At what moment would or should I say how I feel? Shall I remain stagnant, remise my responsibility to ensure life vibrates at the harmonious frequency that we crave? There is little solace to be found with saying nothing until tomorrow. This is nothing but a fervour to hold onto what was said the previous day while, all along, the only words that really matter are the words spoken at the very second that the sound leaves your precious, pure, sensitive, seductively passionate and enticing lips. I want to hear you all over me, all day, all night, forever until the silence appears at the very end of everything.

I can still hear the tapping of the rain behind the rapacious thoughts, the beating threads attached to my minds living energy being expelled into the void. Come now… hear me, listen to me, feel my thoughts around you, within you, tasting your skin and wishing that yesterday didn’t happen, that today would be a different day, with tomorrow starting, being, then ending with you and only you.
I know that I shouldn’t want… you. I know that there’s rules, regulations, lines, paths that can never be explored but who said that it had to be this way? Whom indeed. No-one, not one person, not one voice, will ever stop the thoughts that escape. We’re dreamers, we’re full of hope, smiles, joy, until that day it’s finally taken from us. I don’t care what they say, what they do, they’ll never take this away from me, from us, from you.

When all has been spoken and the thoughts thrown to the world, I’ll remain here, still, vigilant, aware, poised to take any advantage that I can. I’m alive, I’m real, I’m part of the bigger plan and that, alone, will remain. Tomorrow need not exist, yesterday seems to fade with each second and today is all I require. Today. Today is you, today is me and today is every single person deciding to be more than they were the day before.

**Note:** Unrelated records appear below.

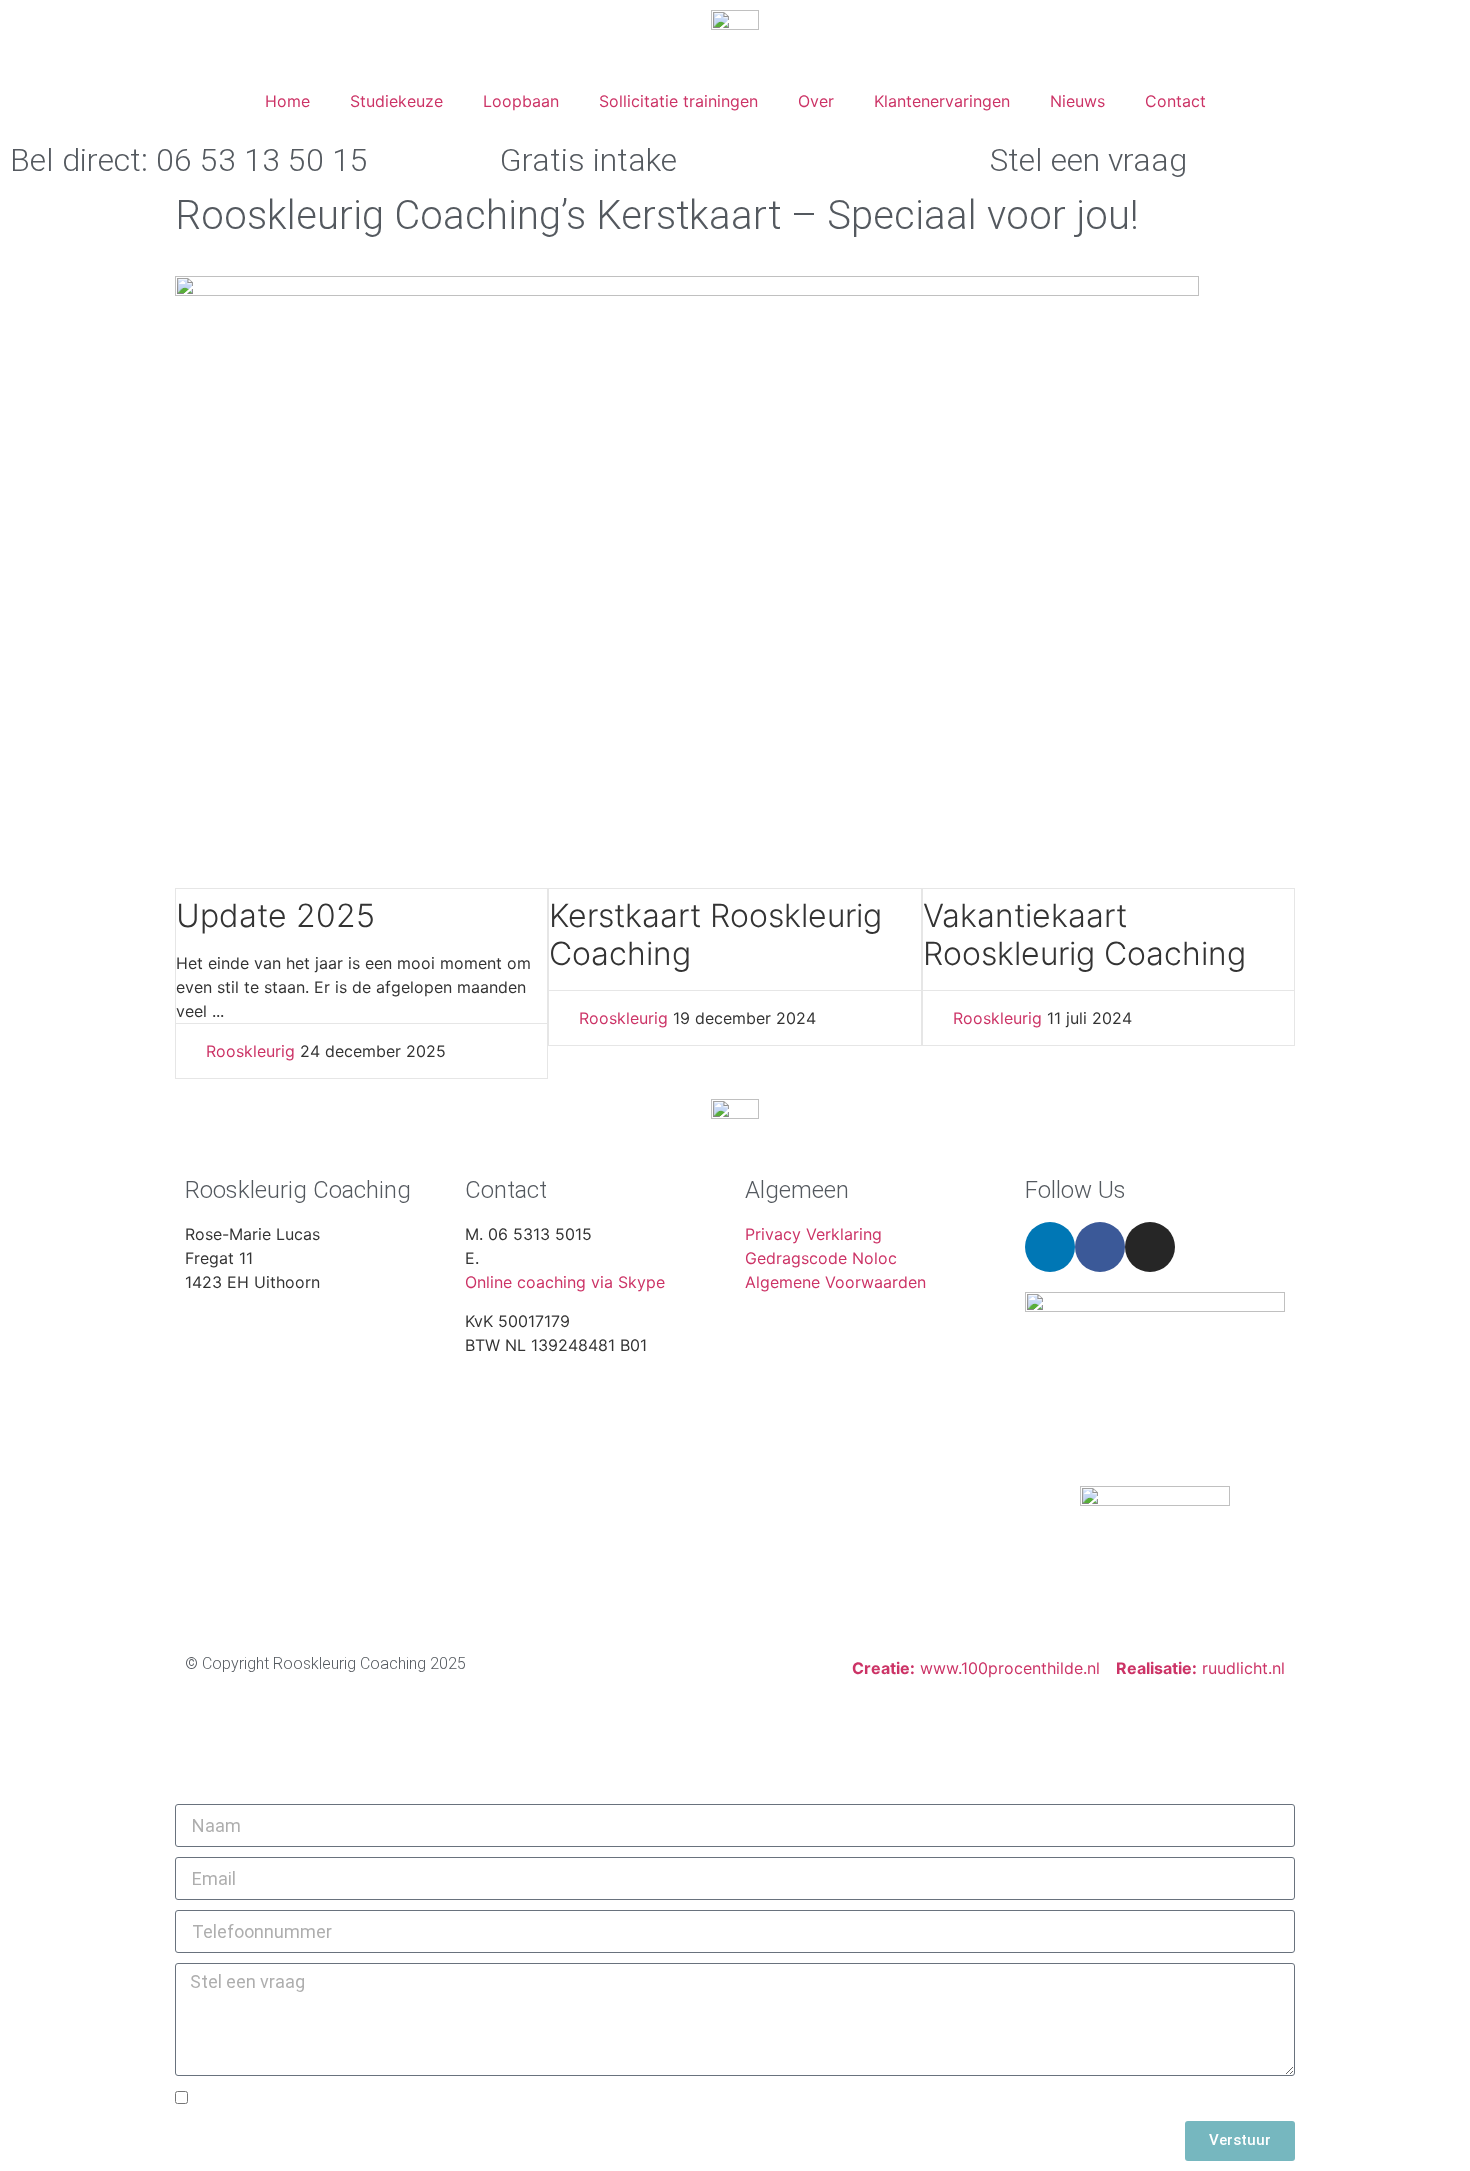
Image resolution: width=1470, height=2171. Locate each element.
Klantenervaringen (942, 101)
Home (287, 101)
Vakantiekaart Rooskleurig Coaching (1084, 934)
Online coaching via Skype (565, 1282)
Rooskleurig (250, 1051)
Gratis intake (588, 160)
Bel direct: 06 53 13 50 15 (189, 160)
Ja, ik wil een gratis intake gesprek (330, 2099)
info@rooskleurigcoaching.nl (589, 1258)
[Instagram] (1150, 1247)
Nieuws (1077, 101)
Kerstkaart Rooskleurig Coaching (715, 934)
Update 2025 (275, 915)
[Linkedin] (1050, 1247)
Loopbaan (521, 101)
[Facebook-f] (1100, 1247)
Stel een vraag (1088, 160)
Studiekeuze (396, 101)
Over (816, 101)
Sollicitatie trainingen (678, 101)
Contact (1175, 101)
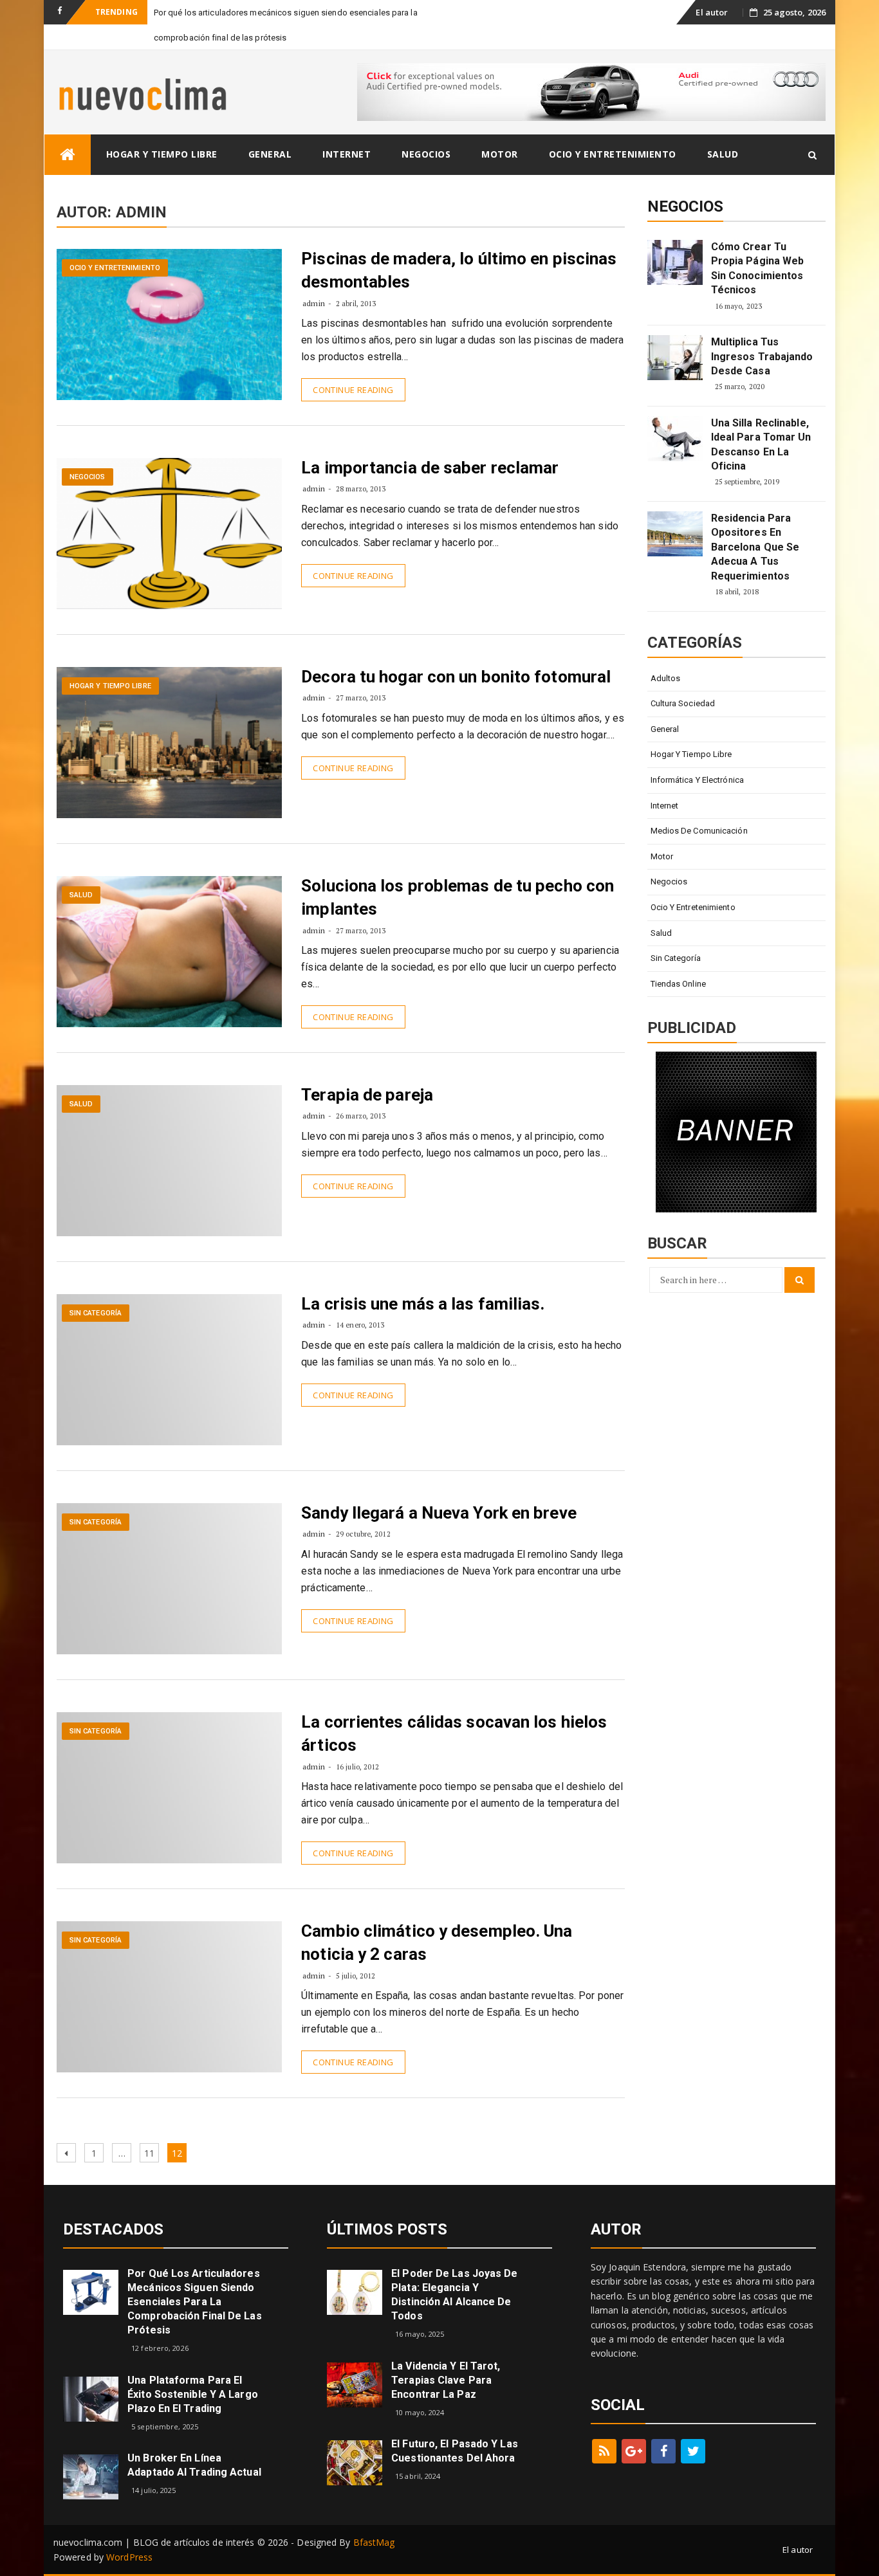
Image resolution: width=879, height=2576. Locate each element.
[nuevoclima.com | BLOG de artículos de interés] (67, 154)
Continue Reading (353, 390)
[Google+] (634, 2451)
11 (151, 2152)
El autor (712, 12)
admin (313, 303)
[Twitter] (693, 2451)
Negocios (426, 154)
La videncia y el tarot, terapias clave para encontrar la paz (445, 2380)
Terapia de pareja (367, 1094)
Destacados (113, 2229)
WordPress (129, 2557)
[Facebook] (663, 2451)
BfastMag (374, 2542)
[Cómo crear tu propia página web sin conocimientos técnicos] (675, 262)
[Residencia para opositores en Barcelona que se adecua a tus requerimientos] (675, 533)
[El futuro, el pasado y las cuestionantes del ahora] (354, 2462)
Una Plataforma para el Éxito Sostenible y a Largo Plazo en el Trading (192, 2394)
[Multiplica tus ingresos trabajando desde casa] (675, 357)
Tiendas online (678, 984)
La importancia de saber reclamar (430, 467)
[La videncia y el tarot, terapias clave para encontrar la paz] (354, 2383)
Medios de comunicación (699, 831)
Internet (346, 154)
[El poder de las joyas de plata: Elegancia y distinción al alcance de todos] (354, 2291)
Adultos (666, 678)
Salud (723, 154)
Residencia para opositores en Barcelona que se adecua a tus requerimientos (755, 547)
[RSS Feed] (604, 2451)
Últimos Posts (387, 2229)
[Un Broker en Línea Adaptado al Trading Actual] (90, 2476)
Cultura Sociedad (683, 703)
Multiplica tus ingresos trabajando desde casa (762, 356)
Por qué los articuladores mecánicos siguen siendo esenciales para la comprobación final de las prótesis (194, 2301)
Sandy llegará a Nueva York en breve (439, 1512)
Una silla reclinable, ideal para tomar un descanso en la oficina (761, 444)
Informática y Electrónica (698, 780)
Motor (499, 154)
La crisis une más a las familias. (422, 1303)
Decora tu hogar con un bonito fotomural (456, 676)
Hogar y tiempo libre (161, 154)
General (270, 154)
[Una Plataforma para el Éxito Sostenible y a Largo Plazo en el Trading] (90, 2397)
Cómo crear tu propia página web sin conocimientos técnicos (757, 268)
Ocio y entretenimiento (612, 154)
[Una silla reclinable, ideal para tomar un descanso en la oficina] (675, 438)
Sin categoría (95, 1313)
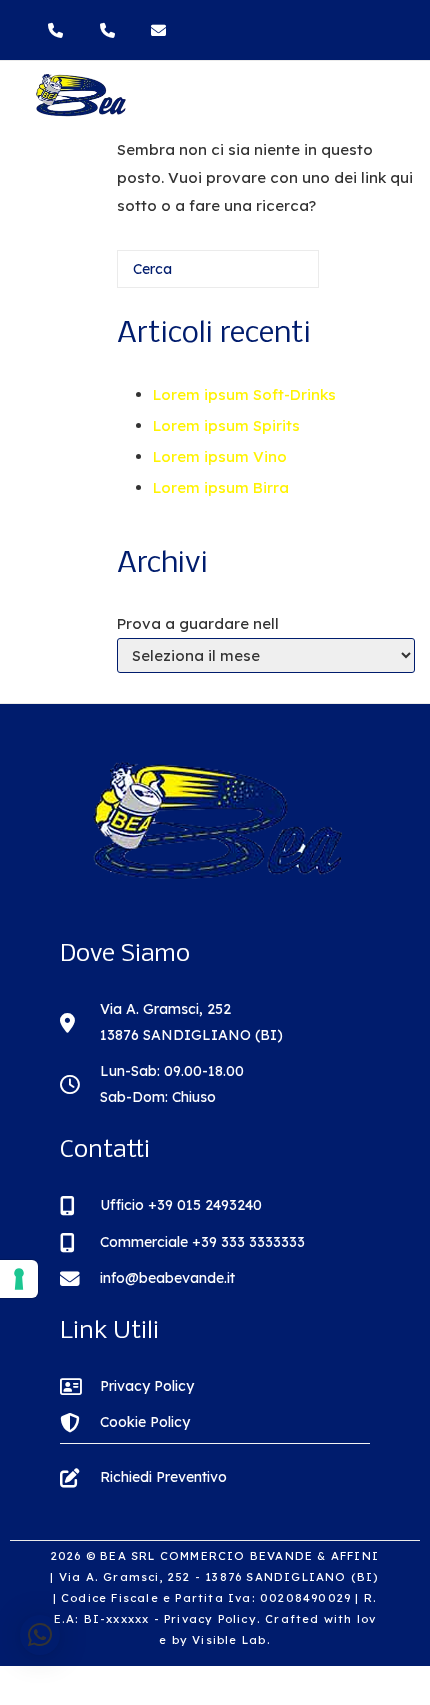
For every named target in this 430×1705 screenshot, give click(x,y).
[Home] (80, 112)
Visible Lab (229, 1640)
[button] (40, 1635)
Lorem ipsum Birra (221, 487)
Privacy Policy (210, 1619)
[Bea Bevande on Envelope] (161, 30)
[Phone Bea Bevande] (60, 30)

As an ocean of sound, an avenue of rain, pours onto the world on this dark dusky chilled night I gather my thoughts that still remain. With a new understanding I’m finally free of the past, I’m planning for a better future and today… yes today, will be the day that I make things the way they should be. We’re now, this is our lives, raw, a live recording, no test scripts, so let’s stand, grasp today and simply… be what we’re meant to be.